Ao
definir que os Estados Unidos têm a meta de mapear o cérebro humano ativo, o
presidente Obama pode ter escolhido um desafio ainda mais difícil do que
encerrar a guerra no Afeganistão. Em mais de um século de pesquisas sobre as
células interligadas que compõem o cérebro, conhecidas como neurônios,
cientistas reconhecem que estão apenas começando a arranhar a superfície de um
desafio que será muito mais complexo do que o sequenciamento do genoma humano.
A administração Obama em breve irá anunciar a intenção de juntar as peças - e
as verbas - para um projeto de pesquisa, previsto para durar uma década, que
terá a meta de montar um mapa abrangente da atividade cerebral. Antes de os
cientistas poderem começar a traçar o mapa da atividade cerebral, eles precisam
desenvolver as ferramentas para o estudo do cérebro. E, antes de desenvolverem
ferramentas que funcionem com humanos, precisam conseguir fazê-lo com espécies
mais simples - supondo que aquilo que aprenderem poderá ser aplicado a humanos.
Além
dos desafios tecnológicos, há questões que envolvem o armazenamento das
informações colhidas por pesquisadores e questões éticas sobre o que poderá ser
feito com os dados. Muitos neurocientistas são céticos quanto às possibilidades
de êxito de um esforço para abrir a chave dos enigmas do cérebro.
==============================
**Lista de atividades:**
a. Responda, por favor, às perguntas abaixo com base no texto sobre o mapeamento do cérebro:
(i) Como são conhecidas as células interligadas que compõem o cérebro?
(ii) Por quanto tempo o projeto de pesquisa está previsto para durar?
(iii) Como muitos neurocientistas veem as possibilidades de êxito do esforço?
b. Escreva o que vem depois da última frase do texto sobre o mapeamento do cérebro.

**Seção de dados:**
==============================
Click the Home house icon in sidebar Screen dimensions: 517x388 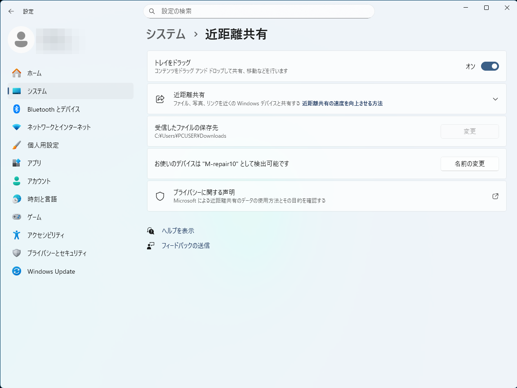(17, 73)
==============================
**Resultados em ordem:**
a.
(i) Neurônios.
(ii) Uma década.
(iii) São céticos.

b.
“Acredito
que o paradigma científico subjacente a esse projeto de mapeamento é
desatualizado, na melhor das hipóteses. Na pior, é simplesmente equivocado”,
disse Donald G. Stein, neurologista da Escola de Medicina da Universidade
Emory, em Atlanta. “A busca por um mapa de caminhos neurais estáveis que possam
representar funções cerebrais é inútil.”
A
meta das pesquisas com animais é obter amostras de aproximadamente mil
neurônios simultaneamente. O cérebro humano possui entre 85 bilhões e 100
bilhões de neurônios. “Precisamos desenvolver novas técnicas, algumas delas a
partir do zero”, disse Rafael Yuste, neurocientista da Universidade Columbia,
em Nova York, pioneiro no uso de lasers para medir a atividade de neurônios no
córtex de camundongos.
Um
artigo publicado no ano passado no periódico Neuron descreveu um caminho possível para o mapeamento do cérebro
humano ativo. Assinado por seis cientistas destacados, o artigo propõe que o
projeto comece com espécies cujos cérebros tenham um número muito pequeno de
neurônios, passando em seguida para animais progressivamente mais complexos.
Os
cientistas citaram o verme C. elegans,
que até hoje é o único animal do qual existe um mapa estático completo, ou “connectome”.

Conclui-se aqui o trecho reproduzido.